Cancer is a serious health problem across the world. It is estimated that 7.6 million people in the world died of cancer in 2007. In the UK for example, cancer is responsible for 126,000 deaths per year. One in four people die from cancer.
Known treatments for cancer include surgery, chemotherapy and radiotherapy. Many cancers can be cured if detected early enough.
100 years ago, the concept of antibodies as “magic bullets” was proposed by the German chemist Paul Ehrlich. Antibodies are capable of recognising and binding to their antigens in a specific manner and are therefore ideal agents for recognizing and destroying malignant cells via the immune system. For this reason, they constitute the most rapidly growing class of human therapeutics for cancer.

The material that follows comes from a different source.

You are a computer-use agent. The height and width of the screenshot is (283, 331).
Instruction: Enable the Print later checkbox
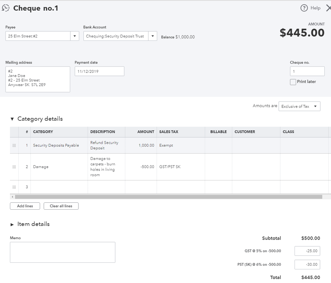coord(293,82)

A number of potential cancer or tumour markers and cancer antigens have been identified in the literature and antibody therapies have been developed against some of them.
For example, the well-known cancer therapy Herceptin (Trastuzumab) is a monoclonal antibody that can kill HER2-positive cancer cells. Herceptin binds to the HER2 (human epidermal growth factor receptor 2) antigen on the cancer cell. Likewise, Bevacizumab (Avastin™) is a monoclonal antibody targeted against vascular endothelial growth factor (VEGF), one of the growth factors implicated in the formation of new blood vessels. By inhibiting angiogenesis, Bevacizumab prevents tumour cells from receiving a constant supply of blood to receive the oxygen and nutrients the tumour needs to survive.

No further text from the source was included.